> YOUR INSTRUCTIONS
The answer must consist solely of the line that contains "Kombinierter Kühl- und Gefrierschrank / Edelstahl" and all subsequent lines of the data, each reproduced exactly.

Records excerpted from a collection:
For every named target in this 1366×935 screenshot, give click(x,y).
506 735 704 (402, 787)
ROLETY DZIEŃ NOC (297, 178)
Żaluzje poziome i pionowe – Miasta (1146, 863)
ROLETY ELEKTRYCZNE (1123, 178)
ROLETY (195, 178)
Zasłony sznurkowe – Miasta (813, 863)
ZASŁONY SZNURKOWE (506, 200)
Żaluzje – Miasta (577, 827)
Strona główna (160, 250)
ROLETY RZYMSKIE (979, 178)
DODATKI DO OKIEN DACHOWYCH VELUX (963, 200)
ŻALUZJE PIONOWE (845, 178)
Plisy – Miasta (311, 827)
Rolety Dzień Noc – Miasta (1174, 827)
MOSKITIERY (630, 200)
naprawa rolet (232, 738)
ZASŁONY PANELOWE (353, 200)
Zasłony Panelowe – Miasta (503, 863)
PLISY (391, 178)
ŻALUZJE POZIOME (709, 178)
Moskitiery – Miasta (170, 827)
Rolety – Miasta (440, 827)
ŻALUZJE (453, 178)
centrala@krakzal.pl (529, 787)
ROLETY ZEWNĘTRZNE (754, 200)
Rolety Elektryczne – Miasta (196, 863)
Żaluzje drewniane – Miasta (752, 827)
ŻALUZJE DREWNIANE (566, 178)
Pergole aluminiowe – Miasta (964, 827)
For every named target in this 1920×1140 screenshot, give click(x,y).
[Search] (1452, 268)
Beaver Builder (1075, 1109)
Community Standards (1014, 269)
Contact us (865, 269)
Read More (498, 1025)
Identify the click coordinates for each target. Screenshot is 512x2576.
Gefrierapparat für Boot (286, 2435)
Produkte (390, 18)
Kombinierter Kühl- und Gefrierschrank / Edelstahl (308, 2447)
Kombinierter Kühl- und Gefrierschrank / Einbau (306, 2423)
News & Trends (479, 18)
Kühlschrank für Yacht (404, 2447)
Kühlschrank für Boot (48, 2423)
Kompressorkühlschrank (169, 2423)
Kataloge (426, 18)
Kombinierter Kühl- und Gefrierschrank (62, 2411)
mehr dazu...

> TASK SOLUTION
Kombinierter Kühl- und Gefrierschrank / Edelstahl (308, 2447)
Kombinierter Kühl- und Gefrierschrank / Einbau (306, 2423)
News & Trends (479, 18)
Kühlschrank für Yacht (404, 2447)
Kühlschrank für Boot (48, 2423)
Kompressorkühlschrank (169, 2423)
Kataloge (426, 18)
Kombinierter Kühl- und Gefrierschrank (62, 2411)
mehr dazu...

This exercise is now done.